Nora Ephron - Bad Girls Throughout History: 100 Remarkable Women Who Changed the World - Ann Shen

Bad Girls Throughout History: 100 Remarkable Women Who Changed the World - Ann Shen (2016)

Nora Ephron

The queen of romantic comedies, Nora Ephron (1941-2012) was a trailblazer for women in Hollywood. Ephron sharply observed the world around her and recreated the magic with a wry wit that resonated with a wide audience. She started off as a successful journalist, writing such a great satirical article about the New York Post that they turned around and hired her. Her career turned to screenwriting when her second husband, Carl Bernstein (of Watergate scandal fame), asked her to take a stab at rewriting the script for All the President’s Men. Even though her version wasn’t used, she made the leap to Hollywood. Ephron first spun heartache into gold with her novel-turned-screenplay Heartburn, which fictionalized her painful divorce from Bernstein after she discovered he was cheating on her when she was seven months pregnant.
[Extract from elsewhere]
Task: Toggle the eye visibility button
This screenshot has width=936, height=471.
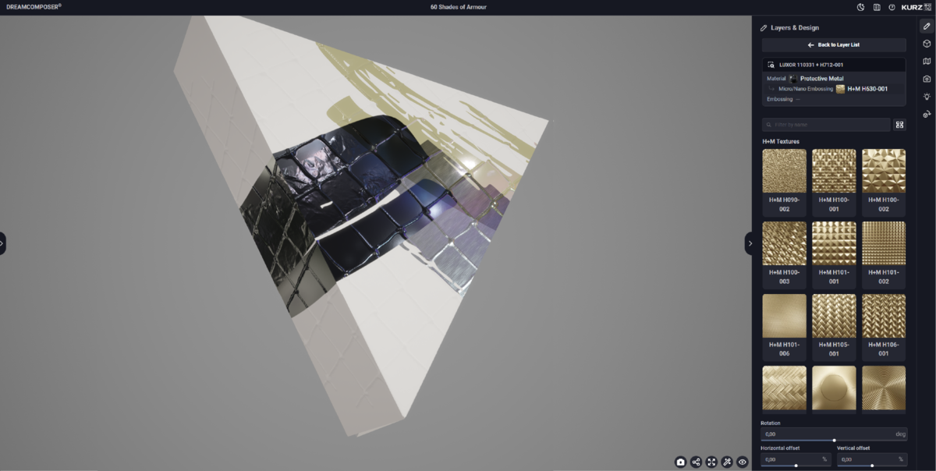Action: [x=743, y=462]
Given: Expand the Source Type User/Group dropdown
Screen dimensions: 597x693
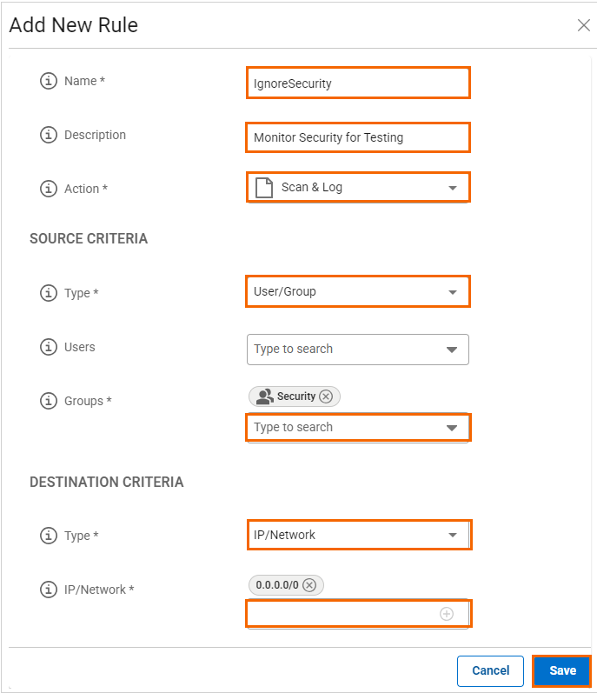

She went on to write eight more books, including the revolutionary I Feel Bad About My Neck, which candidly addressed the experiences of women getting older, and over a dozen films, including romantic comedies that set the standard for all others to come. These included When Harry Met Sally, Sleepless in Seattle, and You’ve Got Mail. At the age of fifty-one, Ephron took on the mantle of director, a job that few females have ever held. She earned three Oscar nominations—and two Razzie nods (Golden Raspberries, that is, which honor the worst in film). In fact, Ephron had almost as many film failures (does anyone remember Michael? Or Bewitched?) as she did successes, yet she kept going after each one. That may well have been the most inspiring thing about Ephron’s life—that, much like her unlucky-in-love heroines, she was adept at getting back up and moving on.

“Above all, be the heroine of your own life, not the victim.”